Please resume the thread below on float versus double performance, picking up right after its last line.

__Passage shown__:
◇ ◇ ◇ ◇

On 7/27/07, Gordan Bobic <address@hidden> wrote:
On Fri, 27 Jul 2007, Jochen Küpper wrote:
[...example..]
Using floats instead of doubles can lead to quite significant performance
differences.
On you Pentium 3, not the average number cruncher these days.
A Opteron or any of the modern Intel CPUs would be more appropriate.
*sigh*
On an x86-64 Core2/1.9GHz, CentOS/x86-64 v5, ICC v9.1.051/x86-64
Using the small sample program I posted earlier.
Compiled with: icc -msse3 -xP -fp-model fast=2
Using floats: 2.65 seconds
Using doubles: 5.29 seconds
Twice as many floats vectorize per operation as doubles. Thus it goes
twice as fast. How much more evidence do you require?
No you guys got me interested.
Here is what I tried:
#include <stdio.h>
#include <math.h>
int main ()
{
const float foo = 29.123;
unsigned int j,k;
unsigned int i;
double a[] = {1,2,3,4,5,6,7,8};
double b[] = {5,6,7,8,9,10,11,12};
double c[] = {0,0,0,0,0,0,0,0};
for (k=0;k<100000;k++){
for (j=0;j<10000;j++){
for (i = 0; i < 8; i++)

◇ ◇ ◇ ◇

__Supplied material__:

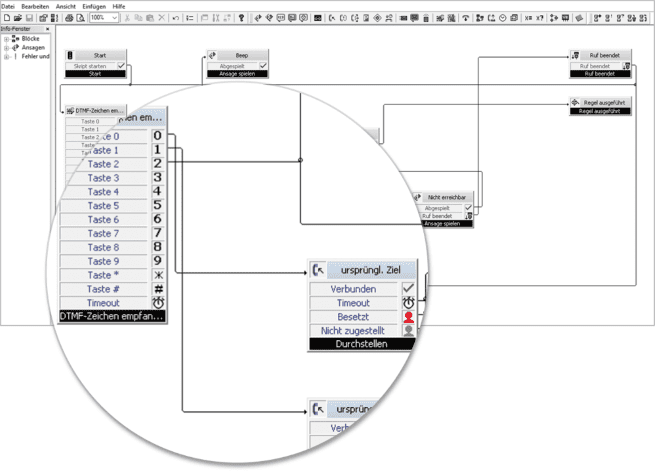Screen dimensions: 655x473
Task: Select the Start block header
Action: coord(99,56)
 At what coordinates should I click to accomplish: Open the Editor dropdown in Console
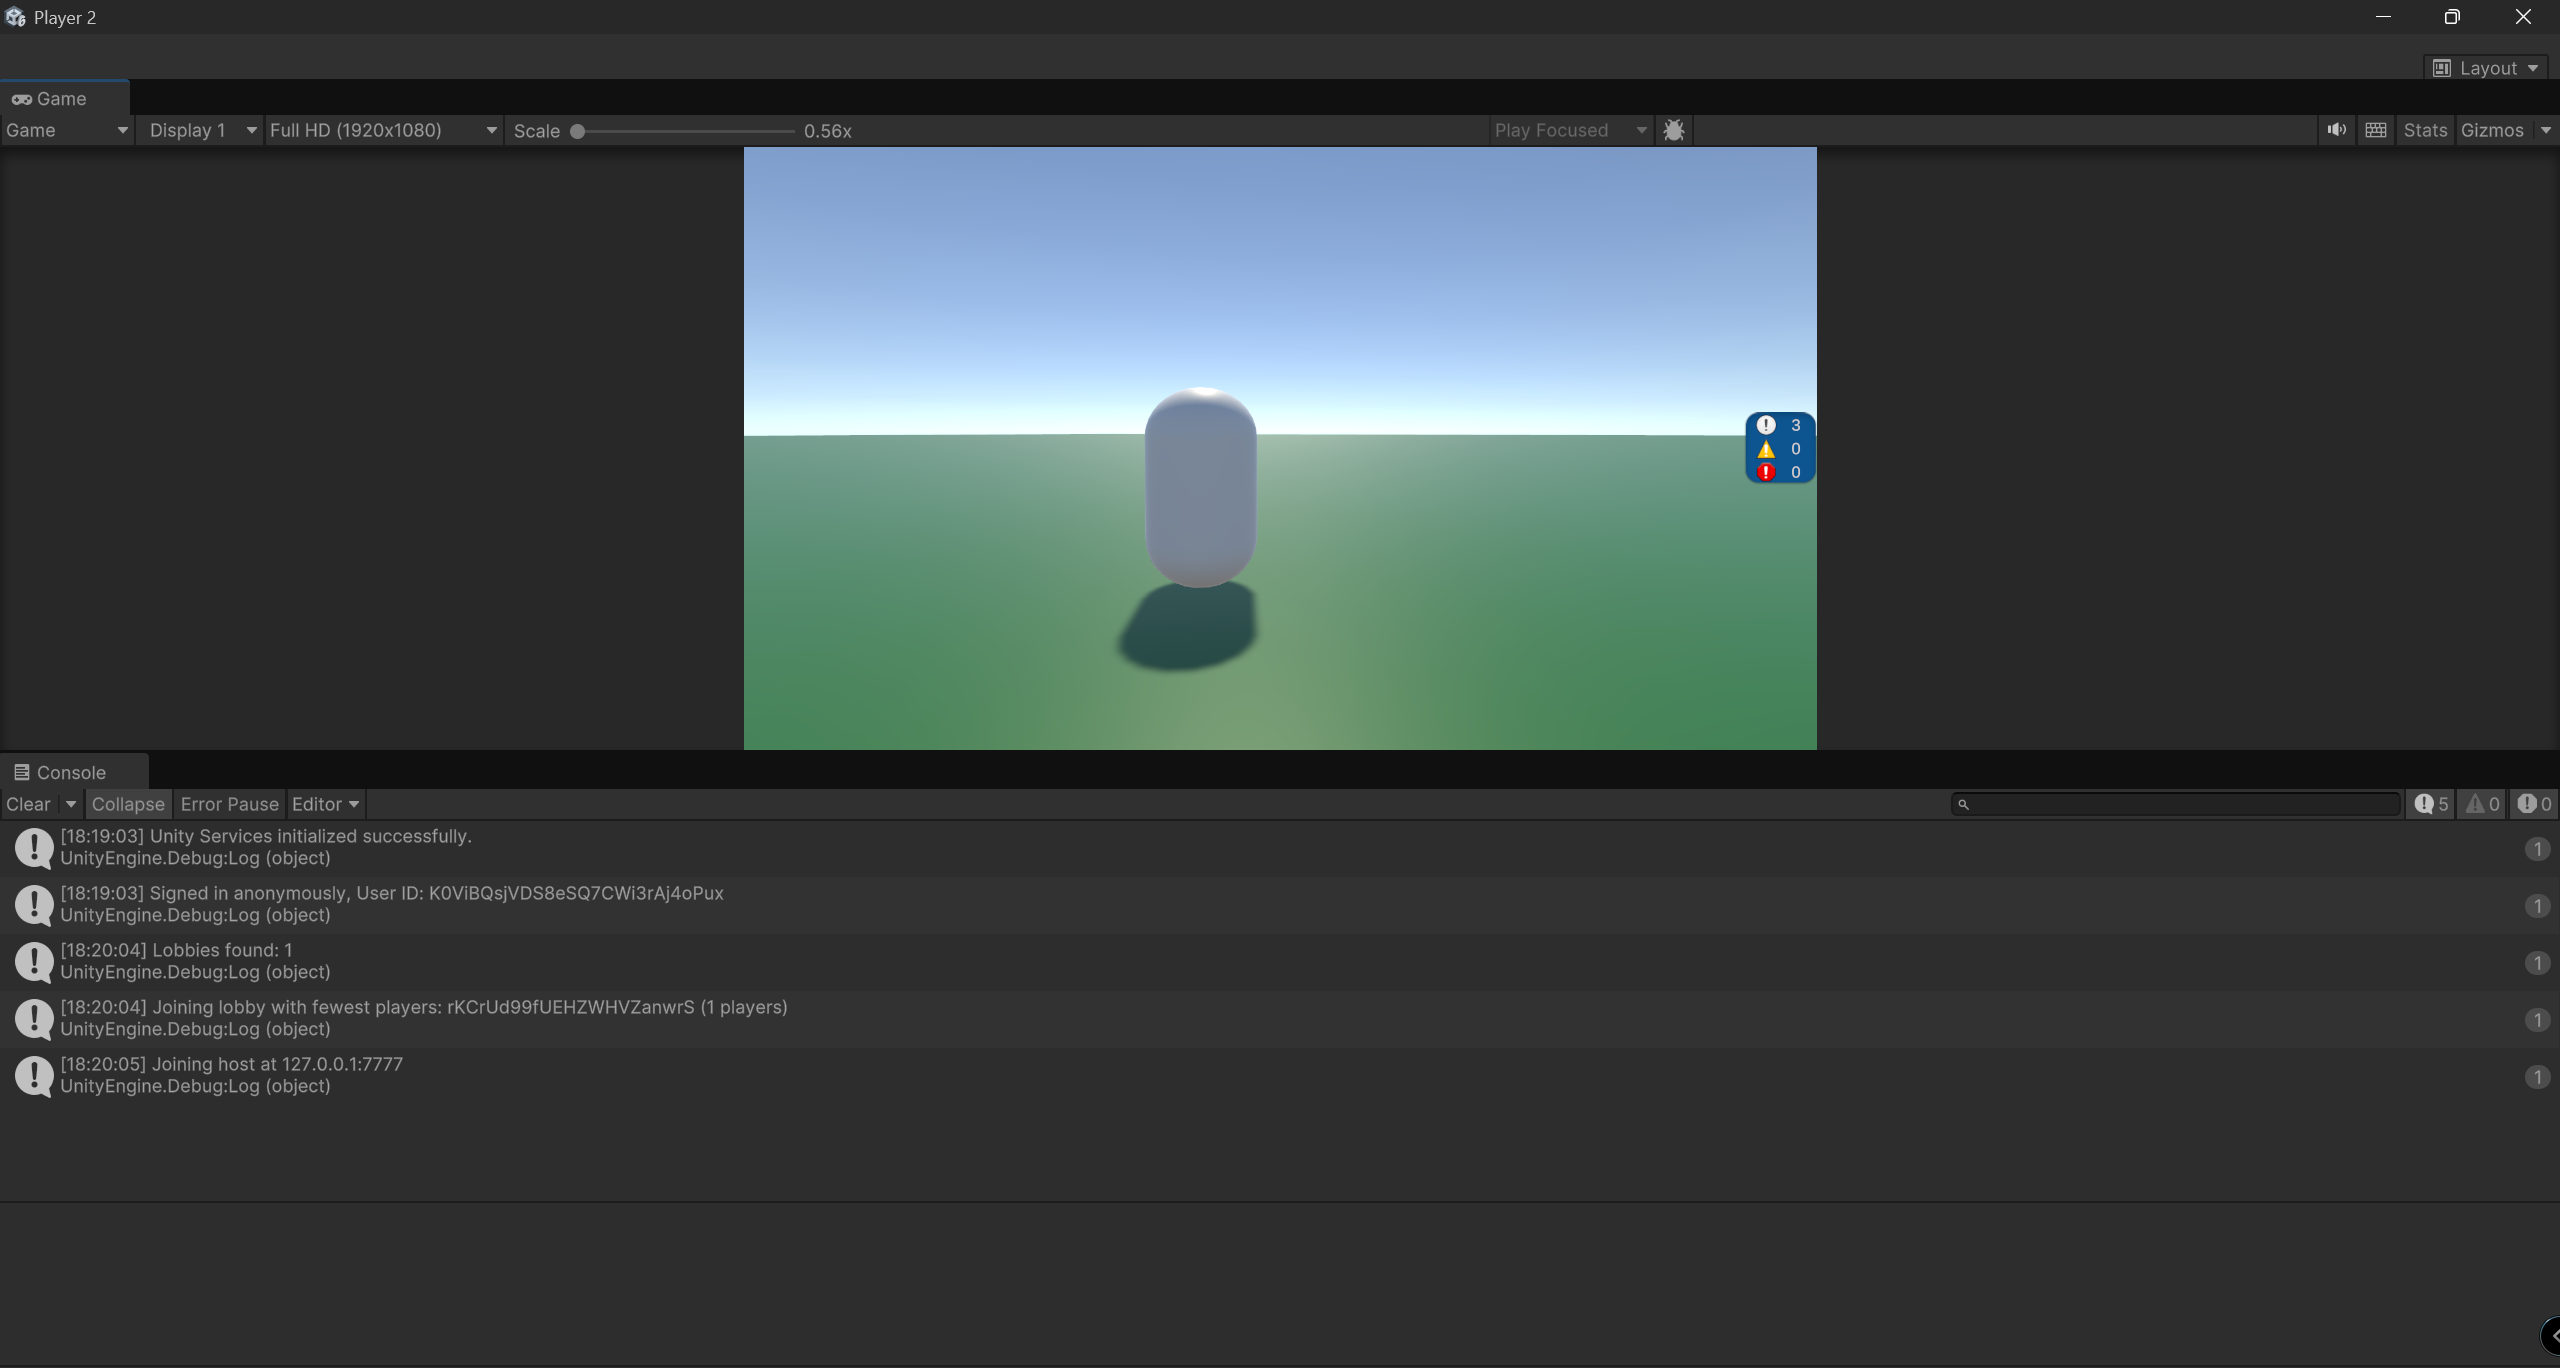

◇ ◇ ◇ ◇

__Output for this exercise__:
{
c[ i ] = (j*k*(a[ i ]+b[ i ]));
}
}
}
printf("%f", c[3]);
return 0;
}
with gcc 4.1.1
gcc -O3 -march=pentium-m -malign-double -mfpmath=sse -msse2 -Wall -o
vect vect.c -ftree-vectorize -ftree-vectorizer-verbose=5
on a
x86 Family 6 Model 13 Stepping 8 GenuineIntel ~1862 Mhz
The multiplication with j and k ist just so that -O3 doesn't optimize
the outer loops to oblivion, and to raise the overall times above the
clock noise
The results are puzzling:
double, no vectorization: 23.797s
double vectorization: 23.858s
float, no vec: 15.561s
float, vec: 5.843s
long double, no vec (as sse2 is not enough...): 33.344s
Ok, I do understand why long double is slower than double (I think).
But why does vectorization not make the slightest bit of difference
when using doubles?